» What to work on: Copy the records verbatim from the line containing "This screenshot has width=422, height=750." through the end of the records, omitting the pictures from your answer.

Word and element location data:
========

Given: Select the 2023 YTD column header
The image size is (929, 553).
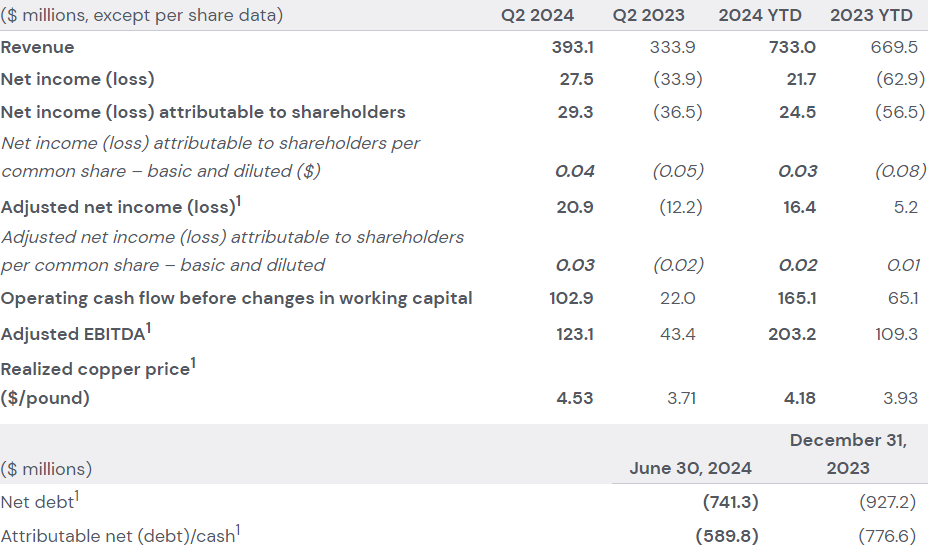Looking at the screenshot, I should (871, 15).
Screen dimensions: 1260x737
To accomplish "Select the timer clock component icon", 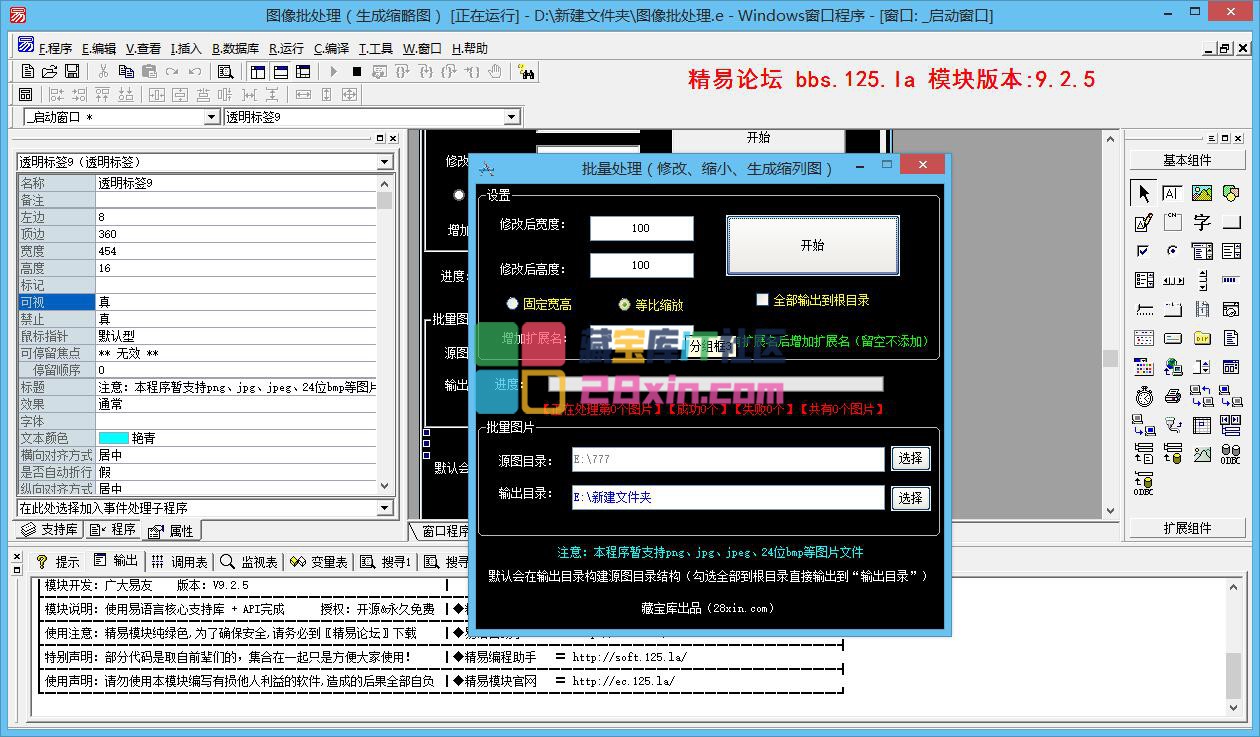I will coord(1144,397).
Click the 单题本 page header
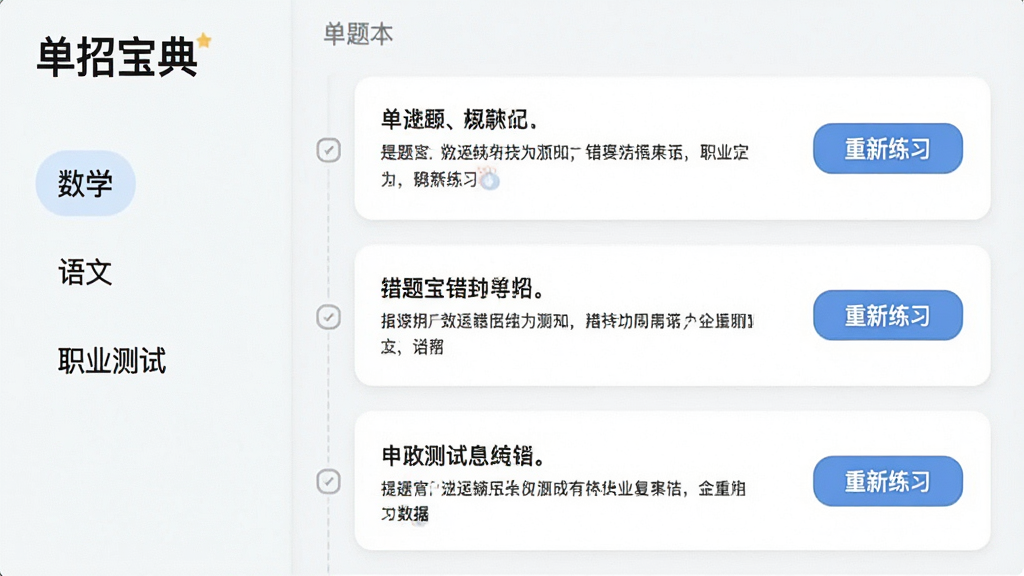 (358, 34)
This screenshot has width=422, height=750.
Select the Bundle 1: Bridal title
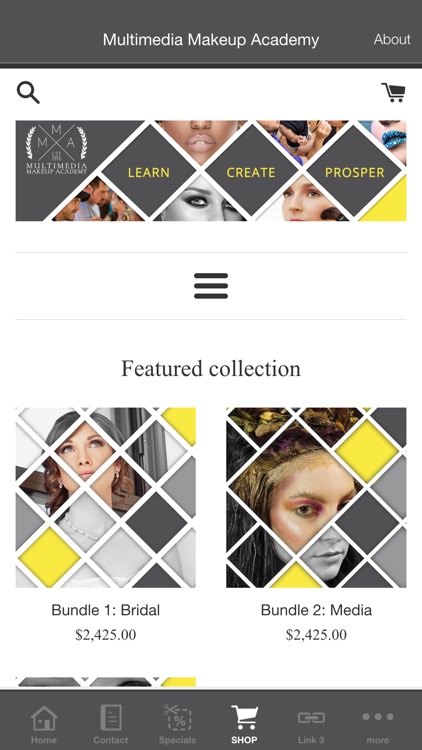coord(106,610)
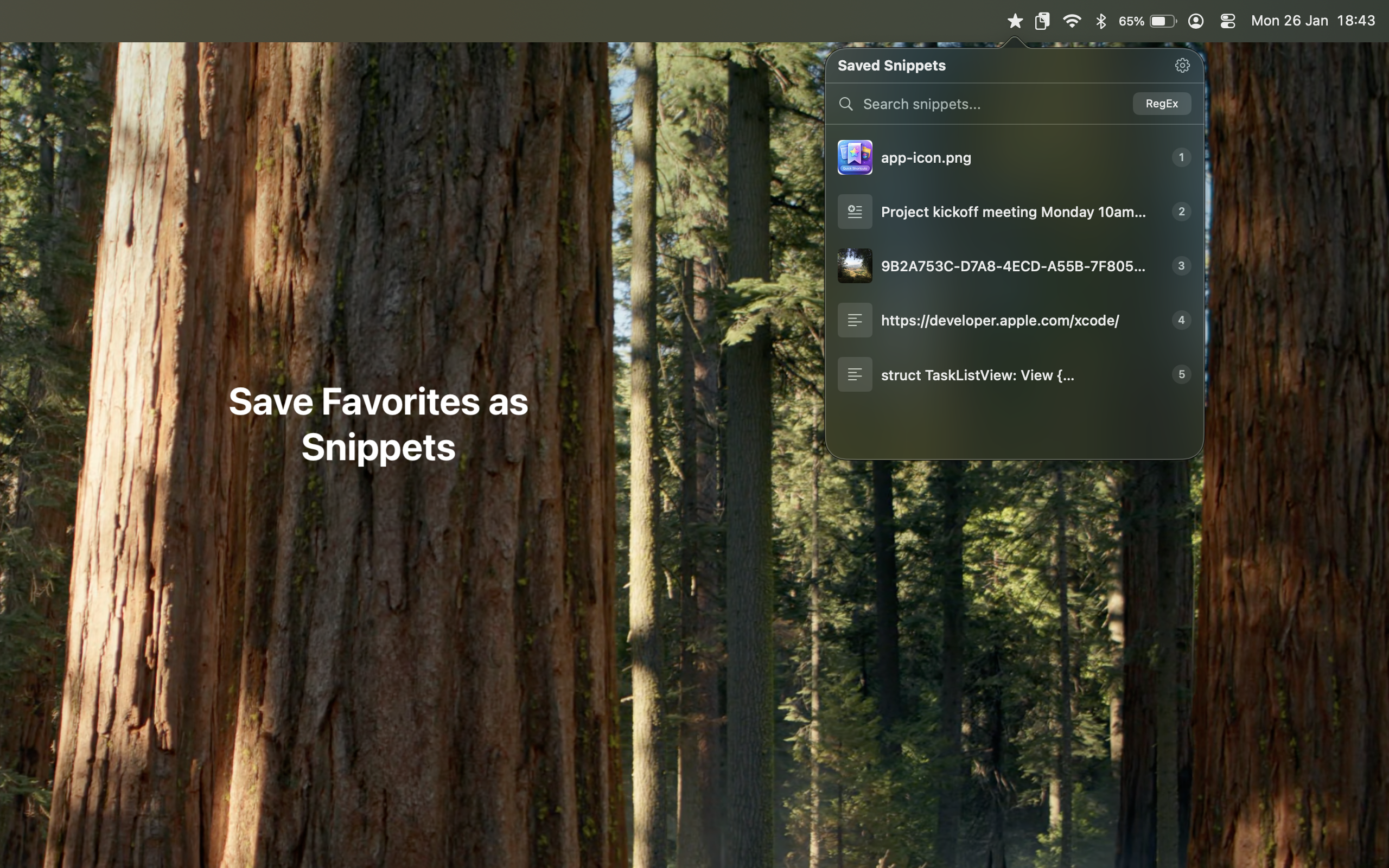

========

» Complete response:
This screenshot has width=422, height=750.
Select the Bundle 1: Bridal title
coord(106,610)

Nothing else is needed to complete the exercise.